1 – Whodunit : origines
Le whodunit ou whodunnit, expression tirée de l’anglais « Who (has) done it? » => Qui l’a fait ?, est devenu l’appellation « officielle » du roman d’énigme classique du début du XX ème siècle, également appelé « roman-problème » ou « roman-jeu », forme particulière du roman policier dans laquelle la structure de l’énigme et sa résolution sont les facteurs prédominants.
Egalement surnommé « detective story », dans le sens où il s’agit d’un divertissement purement cérébral: une énigme réduite à un simple puzzle que le lecteur doit résoudre avec les indices disséminés dans le récit à son intention par l’auteur. Il obéit à un ensemble de règles fixes et stéréotypées.
2 – Whodunit : caractéristiques
- Le récit se soucie peu de refléter la réalité, même si des enquêteurs tels que Sherlock Holmes, Arsène Lupin ou Rouletabille utilisent des méthodes policières en vigueur à leur époque; en effet, la peinture sociale, par ailleurs souvent cruelle, est masquée par l’enquête.
- Le réel n’apparaît qu’à travers des indices textuels: journal du confident-narrateur; articles de presse relatant un fait divers; lettres secrètes; manuscrits retrouvés.
- L’espace y est restreint voire clos.
- Le récit comporte toujours un soupçon de mystère et un brin de suspense.
- L’enquête est menée par un détective hors pair; en général, il n’est aucunement menacé.
- Le surnaturel en est généralement exclu.
- Peu de profondeur psychologique des personnages et de complexité dans la peinture sociale car le but du whodunit est de proposer au lecteur des puzzles intellectuels, reconstituant pièce par pièce les imbroglios et stratagèmes ourdis par le coupable. L’enquête consiste dans la collecte d’indices matériels, de témoignages.
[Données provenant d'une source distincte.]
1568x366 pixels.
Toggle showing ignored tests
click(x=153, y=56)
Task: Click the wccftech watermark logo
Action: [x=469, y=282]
- L’auteur s’amuse avec son lecteur en lui donnant, tout au long du récit, les mêmes indices qu’à son personnage afin qu’il ait une chance de résoudre l’enquête avant que la solution ne soit révélée dans les dernières pages. C’est une sorte de défi lancé par un auteur à son lecteur…
Procédure :
Le détective recherche le coupable parmi un groupe de suspects présentés par l’auteur. D’un interrogatoire à l’autre, le lecteur suit le détective dans sa quête de la vérité. Le dévoilement de l’affaire est souvent représenté dans une scène finale où il expose le cheminement de son raisonnement.
3 – Les auteurs fondateurs
Le whodunit s’est épanoui en Angleterre dans les années 1920-1930. Parmi les meilleurs romanciers britanniques s’étant illustré dans cet exercice, nous pouvons citer : Dorothy L. Sayers; Margery Allingham; Joséphine Tey; G.K. Chesterton; et, bien sûr, Agatha Christie, la reine incontestable et incontestée du whodunit.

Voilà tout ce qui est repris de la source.